## Source extract:
- - -

(a) Two mines connected by lines.

(b) Secured to bottom of dummy periscopes which were mounted in a box or other object.

(c) In waterlogged boats, used as decoys.

(d) Attached to wreckage of various kinds.

If submarine is sighted or if gunfire from any ship indicates attack, destroyers and fast yachts of escort will head at best speed in direction of submarine, force it to submerge, and attack as conditions permit. They will rejoin convoy at earliest possible moment. If any ship is damaged by torpedo, two destroyers will stand by ship, those nearest of escort, affecting such rescue as may be necessary and possible.

CHAPTER II
“LAFAYETTE, WE ARE HERE!”

The Corsair stood out to sea with the transports and the escort in the morning of June 14th after a thick fog had delayed the departure for several hours. As finally selected, the ship’s company consisted of 130 officers and enlisted men. The shifting fortunes of war were to scatter most of them to other ships and stations during the long exile overseas, and when the battered yacht came home, only Commander Porter and Lieutenant McGuire and eighteen of the crew of this first muster roll were left on board.

- - -

## Tasks and exercises:
1. In the Corsair convoy passage, switch "destroyers" to "patrol boats" and write out the passage between "(c) In waterlogged" and "necessary and possible.", inclusive.
2. Answer these questions from the Corsair convoy passage:
(a) How many officers and enlisted men made up the ship's company?
(b) What delayed the departure on the morning of June 14th?
(c) How many destroyers are to stand by a ship damaged by torpedo?
3. Please carry on the Corsair convoy passage from the point where it stops.

## Extracted data:

- - -

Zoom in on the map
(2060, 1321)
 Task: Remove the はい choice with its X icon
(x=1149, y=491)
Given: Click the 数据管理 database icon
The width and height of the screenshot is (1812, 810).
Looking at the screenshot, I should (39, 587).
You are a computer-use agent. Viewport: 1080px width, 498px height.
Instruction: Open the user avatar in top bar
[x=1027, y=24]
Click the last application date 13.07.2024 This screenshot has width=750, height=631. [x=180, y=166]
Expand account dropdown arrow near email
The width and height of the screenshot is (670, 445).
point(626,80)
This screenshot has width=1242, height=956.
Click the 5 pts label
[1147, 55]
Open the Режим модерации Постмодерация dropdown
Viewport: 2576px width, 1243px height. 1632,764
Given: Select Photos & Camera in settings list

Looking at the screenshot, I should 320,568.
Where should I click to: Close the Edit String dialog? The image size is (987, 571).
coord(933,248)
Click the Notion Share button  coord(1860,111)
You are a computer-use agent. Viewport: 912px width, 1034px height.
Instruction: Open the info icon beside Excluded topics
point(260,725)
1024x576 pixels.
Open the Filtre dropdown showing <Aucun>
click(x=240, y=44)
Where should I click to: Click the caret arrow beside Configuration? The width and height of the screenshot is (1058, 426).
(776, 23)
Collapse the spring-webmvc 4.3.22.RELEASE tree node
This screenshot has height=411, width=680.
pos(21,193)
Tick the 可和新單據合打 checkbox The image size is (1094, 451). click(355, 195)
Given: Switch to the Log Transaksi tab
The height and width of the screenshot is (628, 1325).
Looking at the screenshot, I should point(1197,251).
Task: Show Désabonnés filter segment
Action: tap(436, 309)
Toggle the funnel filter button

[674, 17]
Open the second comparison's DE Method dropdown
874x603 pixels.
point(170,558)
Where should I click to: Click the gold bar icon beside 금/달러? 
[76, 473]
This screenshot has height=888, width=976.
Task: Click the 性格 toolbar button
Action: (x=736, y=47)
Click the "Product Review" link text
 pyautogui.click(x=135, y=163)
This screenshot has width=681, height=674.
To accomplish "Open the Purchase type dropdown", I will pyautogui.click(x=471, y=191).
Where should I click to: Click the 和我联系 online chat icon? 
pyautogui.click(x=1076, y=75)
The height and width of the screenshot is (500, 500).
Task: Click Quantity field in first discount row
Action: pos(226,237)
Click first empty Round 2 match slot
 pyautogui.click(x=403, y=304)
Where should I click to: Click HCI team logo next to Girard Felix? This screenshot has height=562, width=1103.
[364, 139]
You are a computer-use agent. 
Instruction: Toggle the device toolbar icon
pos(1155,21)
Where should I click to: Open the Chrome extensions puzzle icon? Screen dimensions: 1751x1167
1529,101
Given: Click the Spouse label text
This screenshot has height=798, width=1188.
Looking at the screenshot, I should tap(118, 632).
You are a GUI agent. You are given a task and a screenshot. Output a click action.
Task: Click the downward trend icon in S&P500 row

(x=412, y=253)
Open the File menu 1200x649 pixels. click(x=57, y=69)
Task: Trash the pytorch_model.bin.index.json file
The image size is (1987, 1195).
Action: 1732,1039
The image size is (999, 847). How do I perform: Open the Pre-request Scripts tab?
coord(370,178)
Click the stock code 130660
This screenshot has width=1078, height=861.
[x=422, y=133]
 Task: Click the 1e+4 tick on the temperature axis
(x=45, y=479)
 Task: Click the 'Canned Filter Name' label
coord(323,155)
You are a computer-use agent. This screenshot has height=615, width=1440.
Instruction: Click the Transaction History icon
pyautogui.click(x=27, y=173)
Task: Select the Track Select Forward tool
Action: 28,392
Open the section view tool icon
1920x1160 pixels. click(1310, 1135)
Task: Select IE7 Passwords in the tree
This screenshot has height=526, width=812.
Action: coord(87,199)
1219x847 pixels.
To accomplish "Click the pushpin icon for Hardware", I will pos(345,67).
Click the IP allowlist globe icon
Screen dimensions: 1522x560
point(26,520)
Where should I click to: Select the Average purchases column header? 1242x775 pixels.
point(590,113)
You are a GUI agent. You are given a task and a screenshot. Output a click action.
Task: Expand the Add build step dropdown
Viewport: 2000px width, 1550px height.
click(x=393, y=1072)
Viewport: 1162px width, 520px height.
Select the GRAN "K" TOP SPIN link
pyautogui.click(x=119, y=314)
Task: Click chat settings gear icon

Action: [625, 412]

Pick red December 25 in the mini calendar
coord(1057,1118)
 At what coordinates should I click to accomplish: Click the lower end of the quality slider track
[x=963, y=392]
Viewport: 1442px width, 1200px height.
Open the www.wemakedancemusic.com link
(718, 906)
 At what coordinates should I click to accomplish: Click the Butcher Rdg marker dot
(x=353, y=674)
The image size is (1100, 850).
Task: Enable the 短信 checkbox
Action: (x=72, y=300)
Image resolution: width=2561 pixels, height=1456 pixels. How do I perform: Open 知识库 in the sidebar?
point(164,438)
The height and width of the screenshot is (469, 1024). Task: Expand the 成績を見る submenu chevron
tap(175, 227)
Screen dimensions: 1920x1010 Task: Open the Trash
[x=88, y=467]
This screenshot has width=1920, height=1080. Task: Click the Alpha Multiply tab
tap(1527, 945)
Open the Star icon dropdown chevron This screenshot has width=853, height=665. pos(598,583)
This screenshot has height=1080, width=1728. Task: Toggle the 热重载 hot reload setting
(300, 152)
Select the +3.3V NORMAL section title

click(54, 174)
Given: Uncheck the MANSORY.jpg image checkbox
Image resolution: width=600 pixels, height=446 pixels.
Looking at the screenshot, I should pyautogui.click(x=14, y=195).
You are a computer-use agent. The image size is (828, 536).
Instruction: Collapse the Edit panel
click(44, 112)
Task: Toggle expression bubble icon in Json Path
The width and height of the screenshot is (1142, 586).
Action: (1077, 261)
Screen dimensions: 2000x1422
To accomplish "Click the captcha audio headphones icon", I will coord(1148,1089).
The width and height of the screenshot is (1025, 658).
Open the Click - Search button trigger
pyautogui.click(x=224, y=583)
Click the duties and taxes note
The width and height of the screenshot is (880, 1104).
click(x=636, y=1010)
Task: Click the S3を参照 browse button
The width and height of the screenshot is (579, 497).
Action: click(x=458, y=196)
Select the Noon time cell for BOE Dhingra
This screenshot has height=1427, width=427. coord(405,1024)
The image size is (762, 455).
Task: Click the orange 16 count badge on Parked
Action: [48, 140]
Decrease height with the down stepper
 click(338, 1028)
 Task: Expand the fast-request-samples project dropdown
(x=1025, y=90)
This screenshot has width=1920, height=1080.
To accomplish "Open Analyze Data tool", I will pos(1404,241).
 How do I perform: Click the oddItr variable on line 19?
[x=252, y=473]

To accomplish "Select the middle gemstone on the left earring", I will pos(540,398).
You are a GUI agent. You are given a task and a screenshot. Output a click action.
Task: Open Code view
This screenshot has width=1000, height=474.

- - -

## Set of answers:
1.
(c) In waterlogged boats, used as decoys.

(d) Attached to wreckage of various kinds.

If submarine is sighted or if gunfire from any ship indicates attack, patrol boats and fast yachts of escort will head at best speed in direction of submarine, force it to submerge, and attack as conditions permit. They will rejoin convoy at earliest possible moment. If any ship is damaged by torpedo, two patrol boats will stand by ship, those nearest of escort, affecting such rescue as may be necessary and possible.

2.
(a) 130.
(b) A thick fog, which held it up for several hours.
(c) Two, the ones nearest the ship.

3.
Changes were so frequent that from first to last almost three hundred men served in the Corsair.[1] The ship proved to be a training school for officers, and made an exceptional record in that thirteen of her enlisted force and one warrant officer won commissions during the war, some taking the examinations while on foreign service and others being sent to Annapolis for the intensive course of three months and receiving the rank of temporary ensigns in the regular naval organization. On deck and below, men were rated as petty officers as rapidly as they displayed aptitude, and few of the crew failed to advance themselves. The spirit of the ship was eager and ambitious from the start and drudgery could not dull it.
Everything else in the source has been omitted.